Divided into three parts, it is the first part of the collection that most palpably reveals the urgency of sharing between women and generations in order to provide sustenance. In “my mother did not tell stories,” the speaker’s allusions to food indicate exactly this desire for stories that nurture: “Our growing-up years / were not nourished by stories built around survival, / but hard crusts left over from times of stubbornness.” A fundamental characteristic of part one is Kruk’s ability to share unexpressed perspectives. In “Made in China,” the adopted girls from China are ironically “at a suburb carved / out of CPR land, a birthday party,” completely unaware of the discrimination endured by their ancestors because the history of the railroad and its construction is literally being covered over with suburban sprawl.
The despair intrinsically felt in many of the poems that illuminate societal pitfalls is balanced with poems that offer hope. In the “River Valley Poems,” Kruk’s speakers learn difficult lessons, many from nature, yet discover meaning from these teachings. Many of the poems inherently carry an eco-conscious mindset as speakers become cognisant of the “thinning wall of trees, birch and pine / now hung with new plastic leaves” (“Dump Day”). Although the speaker in “After-Earth: second spring” succumbs to nature’s own natural devastation when her home is ravished by floods, she is painstakingly aware that “It’s not just nature / but who controls the dam, upriver, opening or closing it / to protect the lodges, float the boats, keep the Americans happy.” Many of the poems infuse lessons from nature with spiritual allusions and cultural differences, allowing Kruk’s speakers to evidently become aware of the interdependence between themselves and larger entities, as they learn “that all flesh is grass, or will be, in time” (“Building the Outhouse”).

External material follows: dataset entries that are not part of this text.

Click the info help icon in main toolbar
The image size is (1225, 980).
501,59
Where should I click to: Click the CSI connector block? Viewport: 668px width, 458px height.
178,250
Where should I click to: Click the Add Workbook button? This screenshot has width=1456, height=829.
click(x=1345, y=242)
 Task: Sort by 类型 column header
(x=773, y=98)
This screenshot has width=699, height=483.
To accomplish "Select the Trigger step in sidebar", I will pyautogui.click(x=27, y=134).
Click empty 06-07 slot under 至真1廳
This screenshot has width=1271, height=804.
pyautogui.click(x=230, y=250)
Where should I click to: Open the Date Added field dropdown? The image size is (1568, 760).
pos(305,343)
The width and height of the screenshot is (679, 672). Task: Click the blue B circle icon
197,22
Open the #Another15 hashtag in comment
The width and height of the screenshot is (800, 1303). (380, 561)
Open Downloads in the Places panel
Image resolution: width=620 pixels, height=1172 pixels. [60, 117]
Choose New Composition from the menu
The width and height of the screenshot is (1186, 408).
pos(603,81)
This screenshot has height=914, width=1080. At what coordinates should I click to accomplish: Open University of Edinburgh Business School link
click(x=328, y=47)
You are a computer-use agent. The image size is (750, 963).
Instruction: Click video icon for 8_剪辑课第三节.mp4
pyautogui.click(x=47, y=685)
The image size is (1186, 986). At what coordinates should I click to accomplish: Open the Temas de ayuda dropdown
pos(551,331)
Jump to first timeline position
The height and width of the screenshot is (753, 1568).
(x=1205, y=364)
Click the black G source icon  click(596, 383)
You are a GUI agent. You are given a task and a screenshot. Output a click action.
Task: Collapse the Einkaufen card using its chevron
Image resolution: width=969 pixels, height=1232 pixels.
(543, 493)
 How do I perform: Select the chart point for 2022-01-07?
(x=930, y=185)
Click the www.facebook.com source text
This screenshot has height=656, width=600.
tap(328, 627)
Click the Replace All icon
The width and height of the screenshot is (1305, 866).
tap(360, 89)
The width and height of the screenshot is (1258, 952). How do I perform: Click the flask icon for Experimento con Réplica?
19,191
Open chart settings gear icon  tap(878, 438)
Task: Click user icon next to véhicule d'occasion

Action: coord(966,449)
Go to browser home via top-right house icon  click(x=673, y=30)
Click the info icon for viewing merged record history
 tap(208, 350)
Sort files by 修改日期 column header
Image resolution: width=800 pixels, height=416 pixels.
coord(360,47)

Kruk’s final part in this collection, aptly named “Drawing Circles,” illustrates the importance of reaching back into the past to “waken ourselves to the present” (“Boat Trip to James Bay”). These poems mesh experiences from past and present as the women are “seeking the lost voices / speaking almost-forgotten speech” (“Translating the Bush”) in an effort to learn from the “tender burden” (“How to Look Good Naked”) that life bestows upon them. Whether the poems discuss the burdens handed to us by history, nature, or our sometimes disagreeable families, Kruk’s speakers learn the significance of “making use of these windfalls, neglected / lessons, unharvested plenty” (“Translating the Bush”). By filling in the gaps of storytelling that never occurred in her family, Kruk’s poems offer a striking reminder that stories attempt to express even that which is inexpressible.
Tiffany Moniz is a teacher with the Peel District School Board and recently completed a Master of Arts in English from Wilfrid Laurier University. She is currently working on her own feminist poetry.